Deployment Guidelines
- Subnets: eyeSight applies policies to single hosts, but users may assign all hosts within a subnet to a single segment using CloudVision Studios.
- Default forwarding behavior: Policies are enforced based on destination address.
There are three cases.
- The source and destination address each belong to a segment, and there is a segment-policy defined that determines the forwarding behavior for the packet. In this case, participating switches will enforce the configured segment policy.
- The destination address does not belong to any segment. In this case, there is no MSS-G configuration to enforce, and the switch’s actions will reflect whatever non-MSS-G configuration exists on the switch.
- The destination address belongs to a segment, but either the source address does not or there is no segment policy to determine what action the switch should take. In this case the switch uses an “unspecified policy action” default, which could be DROP or FORWARD. This can be set in the eyeSegment MSS-G plugin.

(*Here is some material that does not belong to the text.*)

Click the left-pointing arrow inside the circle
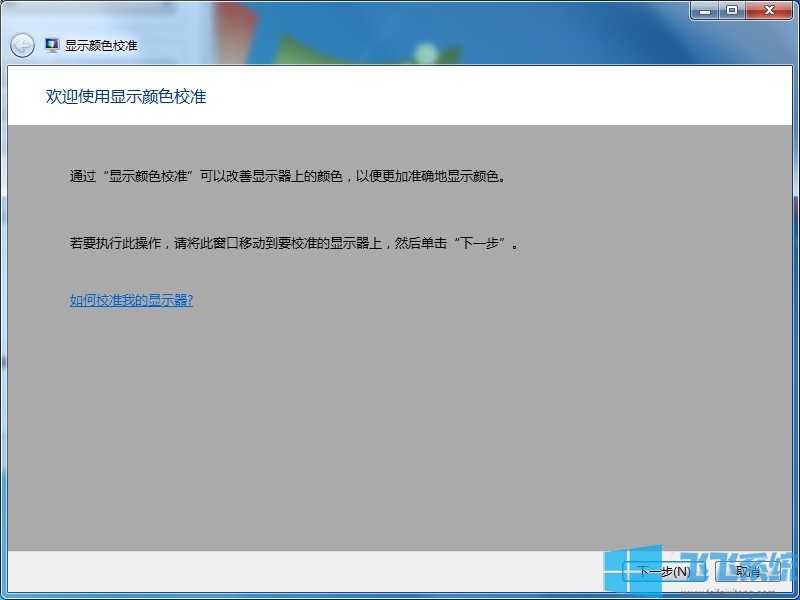click(20, 45)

- One segment per host: A host IP address can exist in only one Arista segment (e.g., an IT admin user cannot be in both a “user” and an “admin” segment simultaneously).

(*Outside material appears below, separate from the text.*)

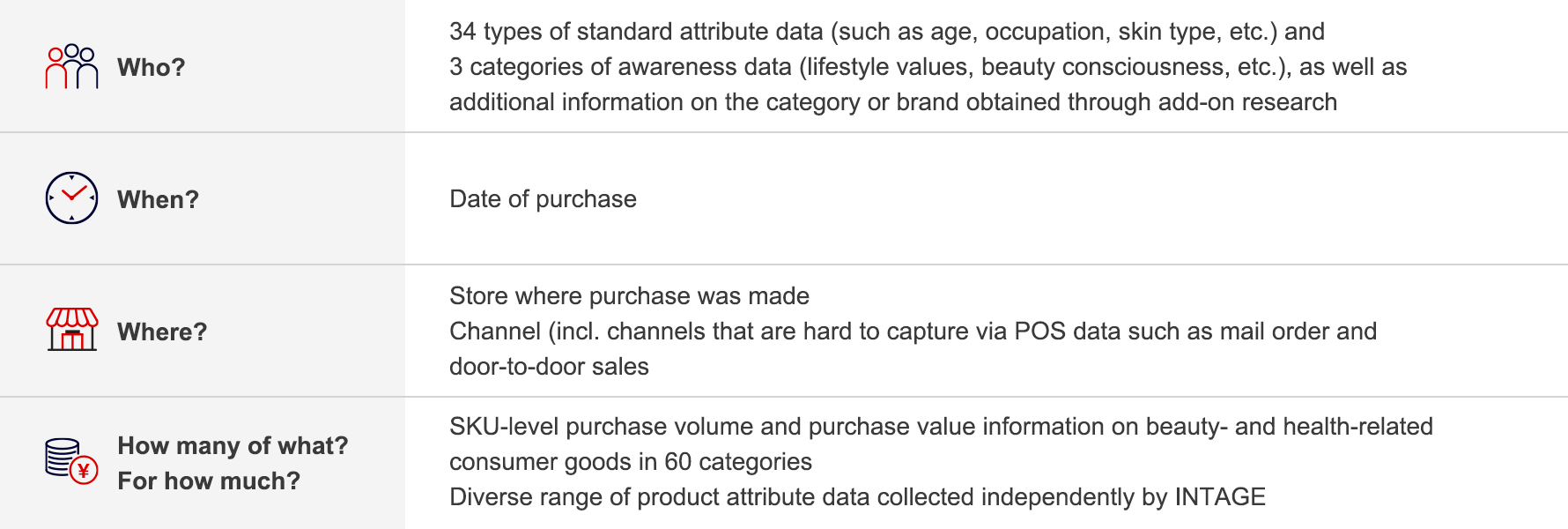The width and height of the screenshot is (1568, 529).
Task: Click the 'SKU-level purchase volume' line
Action: [x=941, y=427]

- Flat segment-policy hierarchy: eyeSegment policies destined for export to Arista CloudVision must not contain exceptions or make use of the “Any” group, eyeSegment virtual zones (e.g., Internal), or deleted zones. Improperly formed policies won’t be exported.
- Bidirectional segment policies: Users should typically construct policies to forward or drop traffic in mirrored fashion (e.g., Zone A to Zone B Allow All and Zone B to Zone A Allow All). It is not strictly necessary to define rules both ways, but given the probability of bidirectional traffic, users will usually want to configure policies bidirectionally.

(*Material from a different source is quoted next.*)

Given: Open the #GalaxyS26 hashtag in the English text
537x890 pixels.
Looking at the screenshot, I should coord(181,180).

- Export to CloudVision: The export to CloudVision is disabled by default until eyeSegment version 5.19, but can be enabled via the fstool command. Starting with version 5.19 it is enabled by default.
- Resynchronization: Users must configure resynchronization per host-to-segment assignment policy or else CounterACT will never transmit host-to-segment assignments for hosts it learns while its connection to CloudVision is down. All deployments should use resync. Instructions for setting up resync can be found in the policy template.
- Policy export flap: Exporting policies from eyeSegment to MSS-G may result in a brief period of forwarding disruption as switches remove and then re-apply policies.
- Switch forwarding table partition: The EOS switches must have forwarding table partitions in place that allow for the desired host scale.
- A CloudVision certificate should be imported into Forescout Continuum’s trusted certificates in order to secure the connection between Forescout Continuum and CloudVision.
- On 4GB switches there may not be sufficient memory to run dynamic MSS-G and sFlow.